Roma – Con la delibera approvata grazie ai voti di 22 consiglieri del Pdl verrà stanziato un contributo di un milione di euro in favore delle parrocchie capitoline. Una mossa che a qualcuno è parsa come un tentativo di captatio benevolentiae nei confronti della classe clericale in vista delle prossime elezioni regionali. “La delibera ha molti aspetti sorprendenti – ha commentato il vicesegretario regionale dell’Italia dei Valori Oscar Tortosa –, non solo perché avviene sotto campagna elettorale, ma anche perché lo stanziamento di 20.000 euro per ogni parrocchia lascia perplessi, considerati i tagli nei confronti delle scuole, delle mense comunali, degli asili nido. Le strade di Roma sono piene di voragini – incalza Tortosa –, le famiglie sono in difficoltà, le forze dell’ordine devono fare i conti ogni giorno con un pesante sottodimensionamento e ora spuntano fuori i soldi per le parrocchie? Sono contento, da cattolico, che venga riconosciuto il loro merito, ma le scuole? E le iniziative per gli istituti che danno assistenza agli anziani? Saranno contenti solo i parroci”.

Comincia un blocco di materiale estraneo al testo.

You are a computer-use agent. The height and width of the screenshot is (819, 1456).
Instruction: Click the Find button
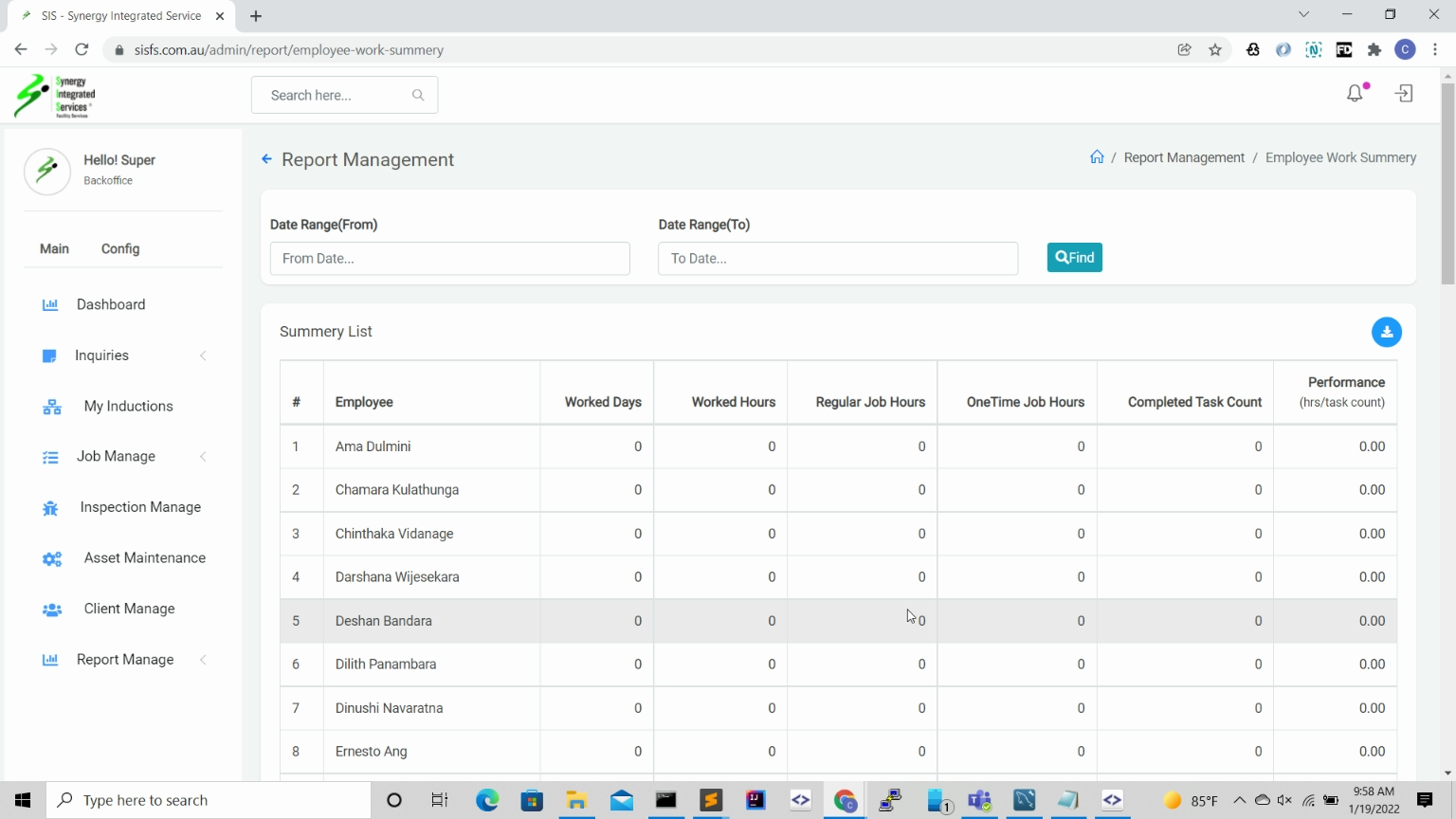(x=1074, y=257)
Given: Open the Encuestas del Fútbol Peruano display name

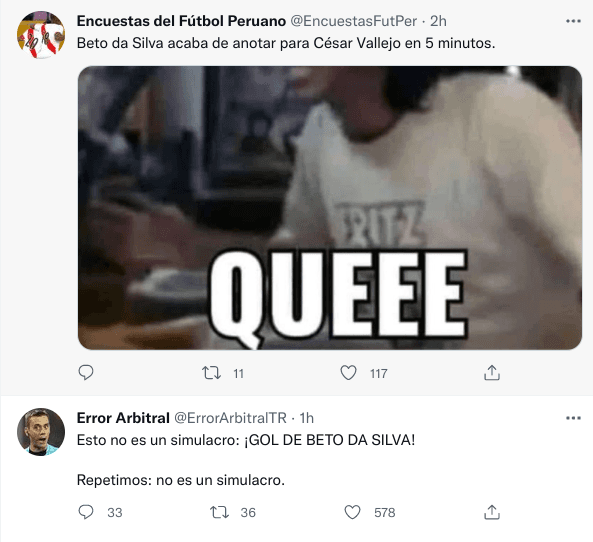Looking at the screenshot, I should [x=181, y=21].
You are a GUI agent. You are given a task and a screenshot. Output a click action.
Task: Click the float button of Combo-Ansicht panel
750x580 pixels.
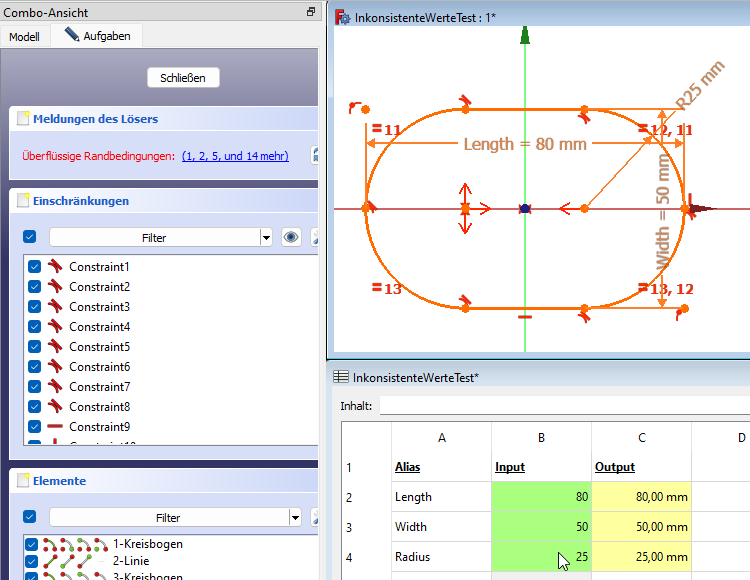pos(311,12)
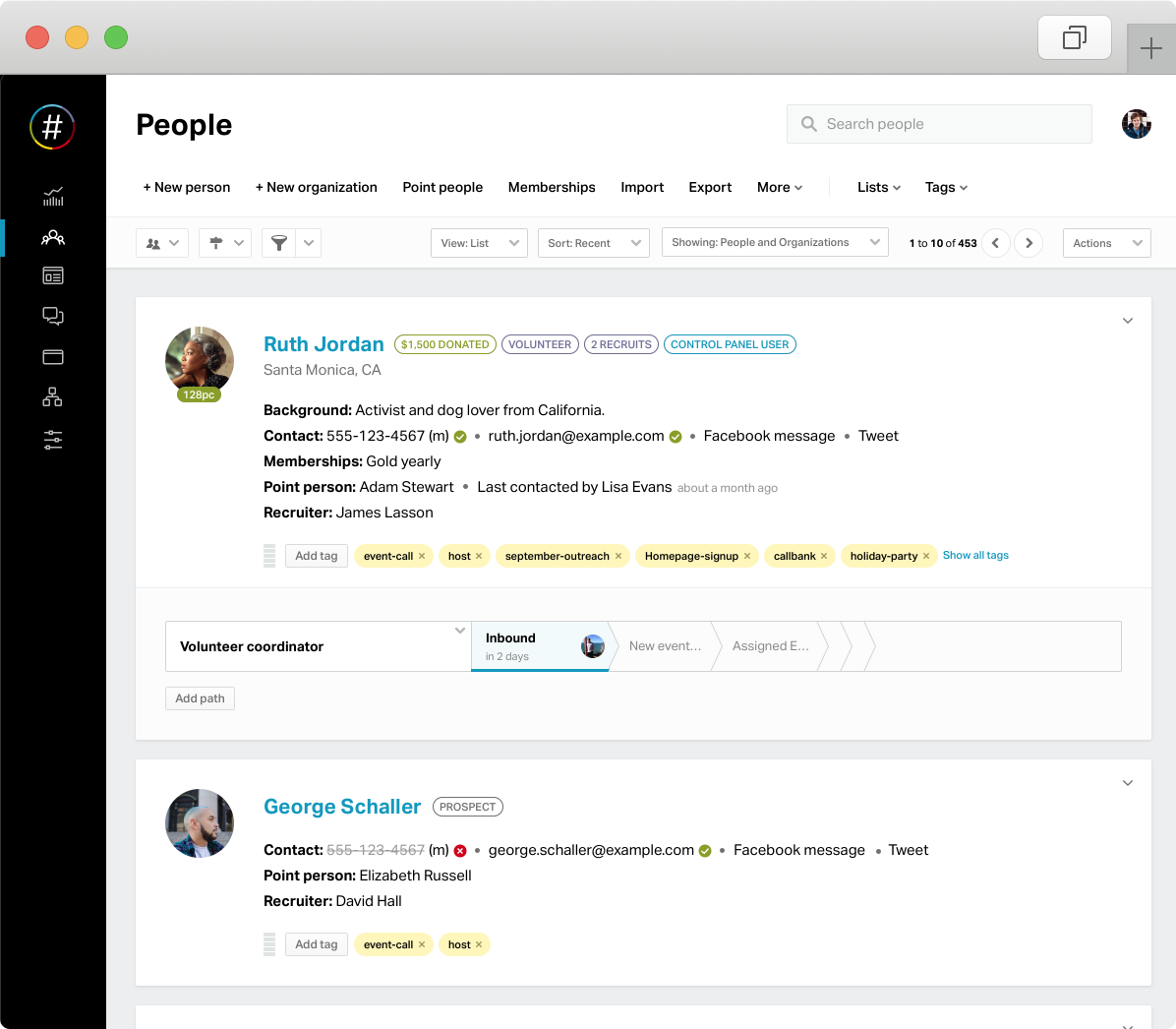Click the Website window icon in sidebar

[53, 357]
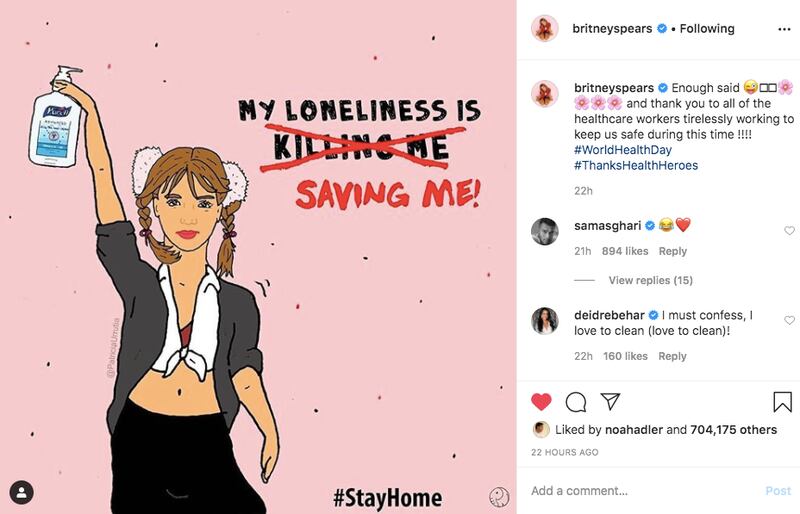Screen dimensions: 800x514
Task: View 894 likes on samasghari's comment
Action: point(625,251)
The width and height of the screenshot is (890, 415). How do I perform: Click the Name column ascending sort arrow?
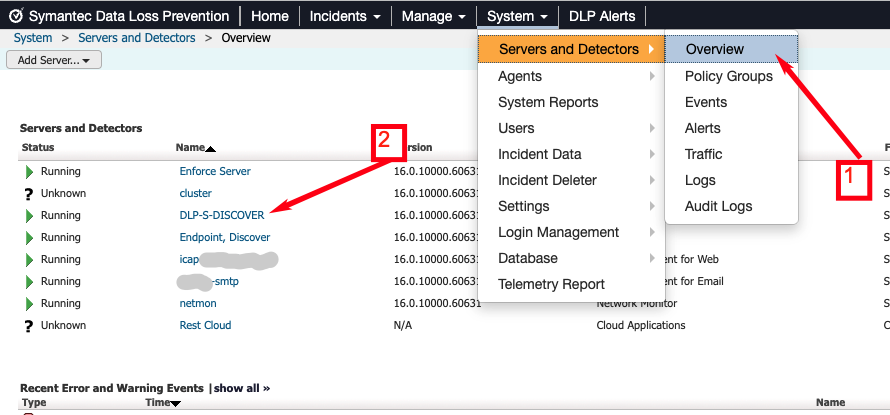pyautogui.click(x=211, y=149)
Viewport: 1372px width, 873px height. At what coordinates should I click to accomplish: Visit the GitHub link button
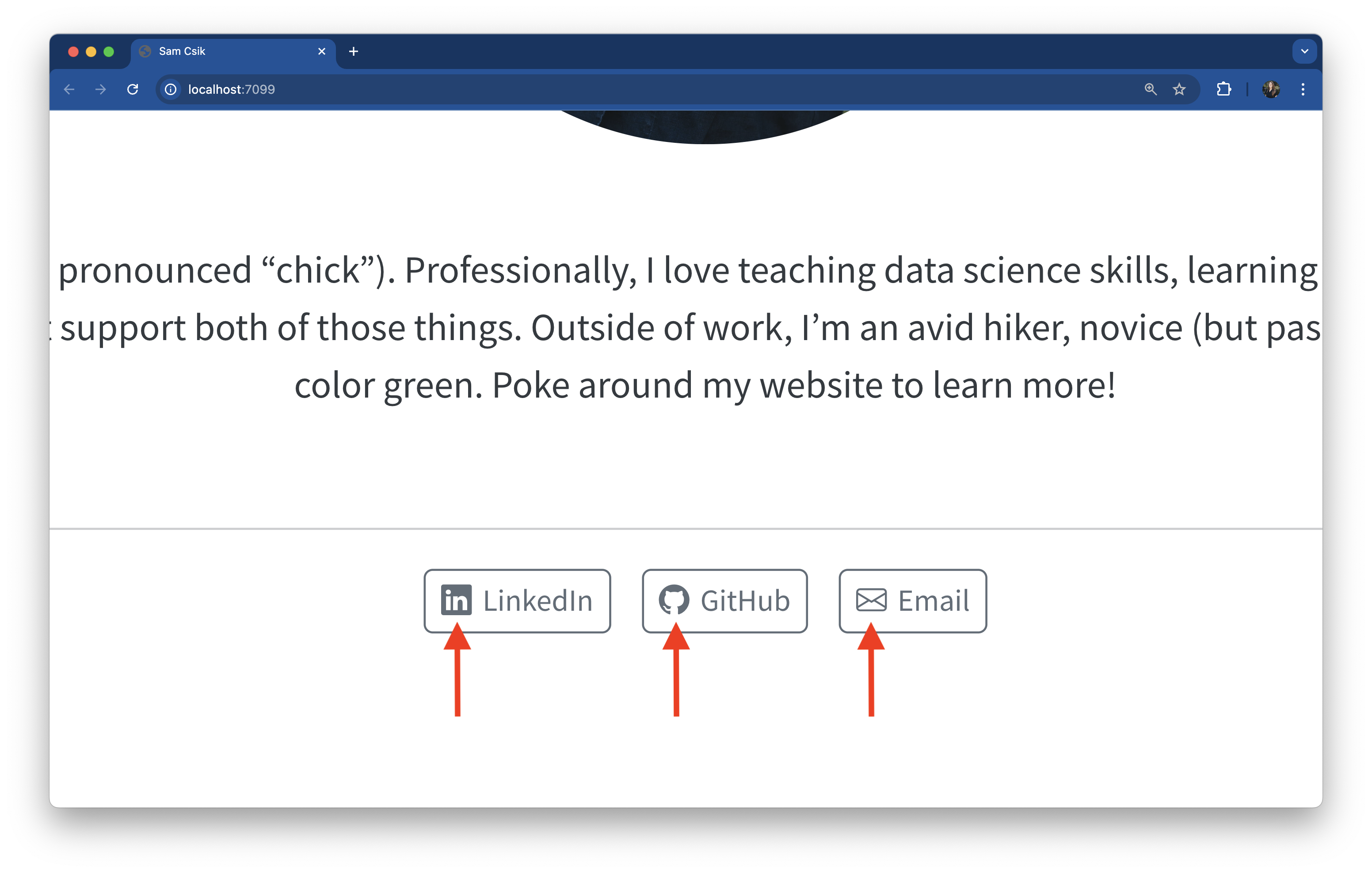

Il rappresentante del partito guidato da Antonio Di Pietro auspica che almeno tali fondi verranno destinati alle attività di aggregazione giovanile, anziché all’abbellimento delle strutture parrocchiali, e invita a una riflessione: “Tra i tanti problemi della Capitale, il più urgente è quello delle parrocchie? Possibile che ci siano fondi per loro e non per realtà ben più drammatiche? Questa amministrazione comunale dà l’idea di affrontare solo aspetti elettorali – conclude Tortosa – e penso che nelle prossime settimane ne vedremo delle belle in ambito di ricerca di consensi. Il tutto, ovviamente, a discapito della comunità”.